◆ **Work instruction**
Copy out the entries below exactly as they stand, but only from the line containing "Viewport: 557px width, 213px" through the line containing "Toggle to Yearly".

(Stored items)
---+---
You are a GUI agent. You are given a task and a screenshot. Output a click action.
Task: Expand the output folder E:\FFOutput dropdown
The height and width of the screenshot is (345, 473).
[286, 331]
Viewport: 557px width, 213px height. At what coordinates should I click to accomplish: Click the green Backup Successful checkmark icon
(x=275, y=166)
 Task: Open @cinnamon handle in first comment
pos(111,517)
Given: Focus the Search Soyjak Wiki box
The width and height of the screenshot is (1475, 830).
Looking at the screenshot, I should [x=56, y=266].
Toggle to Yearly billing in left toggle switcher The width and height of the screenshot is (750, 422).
---+---
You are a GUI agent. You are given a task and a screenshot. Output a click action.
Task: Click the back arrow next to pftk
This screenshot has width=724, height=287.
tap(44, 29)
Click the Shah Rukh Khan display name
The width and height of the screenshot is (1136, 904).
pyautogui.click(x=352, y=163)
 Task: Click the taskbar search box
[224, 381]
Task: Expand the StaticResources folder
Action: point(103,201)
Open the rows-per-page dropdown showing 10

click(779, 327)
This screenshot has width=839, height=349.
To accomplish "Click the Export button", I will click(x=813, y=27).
---+---
◆ **Response**
Viewport: 557px width, 213px height. At what coordinates should I click to accomplish: Click the green Backup Successful checkmark icon
(x=275, y=166)
 Task: Open @cinnamon handle in first comment
pos(111,517)
Given: Focus the Search Soyjak Wiki box
The width and height of the screenshot is (1475, 830).
Looking at the screenshot, I should [x=56, y=266].
Toggle to Yearly billing in left toggle switcher The width and height of the screenshot is (750, 422).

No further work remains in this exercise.